Особенности течения травматической болезни у пострадавших с торакальной травмой потребовали внедрения новых технологий. Последние представлены субплевральной анестезией, которая практикуется в отделении политравмы ХГКБСНП с апреля 2002 года. Впервые данная методика была предложена Е.А. Вагнером, А.Т Матвеевым, В.С Заугольниковым и В.М. Субботиным в 1986 году с целью обеспечения обезболивания у больных во время операций на органах грудной клетки. Однако клинические наблюдения показывают, что этот вид регионарной анестезии может быть с успехом применён и у больных с сочетанной торакальной травмой. Следует отметить, что среди показаний к субплевральной анестезии является синдром острого легочного повреждения (СОЛП), который сопровождается бронхиолоспазмом и легочной гипоксической вазоконстрикцией.
Методы и динамика анестезиологического обеспечения представлены в таблице 1.

Табл. 1

Методы и динамика анестезиологического обеспечения

Таб.1 

По окончании хирургической коррекции больной переводится в ПИТ отделения политравмы. Здесь существуют возможности для дальнейшего протезирования жизненно важных функций, продолжается борьба с шоком и полиорганной дисфункцией.

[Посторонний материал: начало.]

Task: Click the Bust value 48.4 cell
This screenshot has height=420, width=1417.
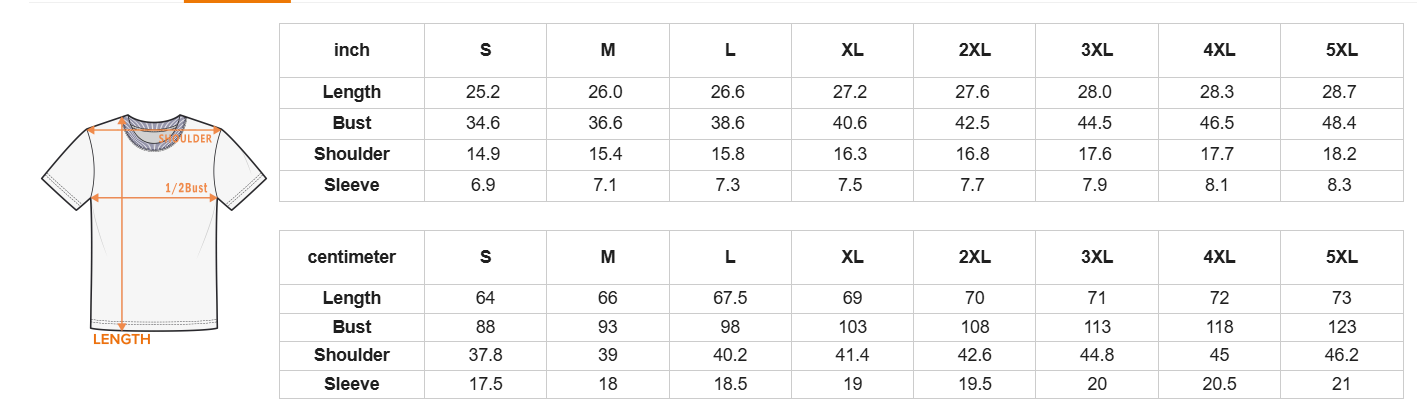Action: [x=1341, y=123]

Критериями перевода в ПИТ являются: острые нарушения функции внешнего дыхания, необходимость продленной ИВЛ; декомпенсация центральной гемодинамики (декомпенсированный травматическнй шок, ушиб сердца с нарушением его насосной функции и ритма, ТЭЛА, гиповолемия), острая печеночная и/или почечная недостаточность, нарушение функций центральной нервной системы (тяжёлая черепно-мозговая травма, кома любой этиологии, судорожный синдром), комбинированная травма с нарушением витальных функций (электротравма, ожоги, холодовая травма); динамический мониторинг витальных функций у больных с сочетанной травмой, представляющих определенные сложности в диагностическом плане.
Необходимо четко разграничивать отдельные элементы работы в ПИТ:
- интенсивное наблюдение;
- интенсивный уход;
- собственно интенсивная терапия и реанимационные мероприятия.
Следует отметить, что своевременность, адекватность и интенсификация лечебно процесса, а также преемственность работы в цепочке: догоспитальный этап – операционная – ПИТ – палата реабилитации обеспечивают наиболее благоприятное течение травматической болезни у больных с сочетанной травмой. Данный факт объясняет сокращение сроков пребывания больных в ПИТ, что обусловливает увеличение пропускной способности отделения и снижение летальности (см. таблицу 2).

Табл. 2

Лечебная нагрузка в палатах реанимации и интенсивной терапии

 Таб.2

В заключении хотелось бы обозначить наметившиеся пути усовершенствования реанимационно-анестезиологического обеспечения больных с политравмой:
1. Максимально раннее оказание специализированной реанимационно-анестезиологической помощи больным с сочетанной травмой, как на месте происшествия, так и на этапах эвакуации. Создание программ лечебных мероприятий применительно к больным с политравмой с целью оптимизации догоспитального этапа.
2. Разработка алгоритмов диагностического поиска и концептуальных схем интенсивной терапии у больных с сочетанной травмой в соответствии с принципами своевременности и преемственности.
3. Внедрение новых методов реанимационно-анестезиологического обеспечения у больных с политравмой на основе принципа индивидуального подхода в зависимости от характера и тяжести повреждений.
4. Совершенствование учебно-методической работы с врачами-интернами и врачами смежных специальностей, расширение научно-теоретической базы и практического профессионализма врачей отделения политравмы.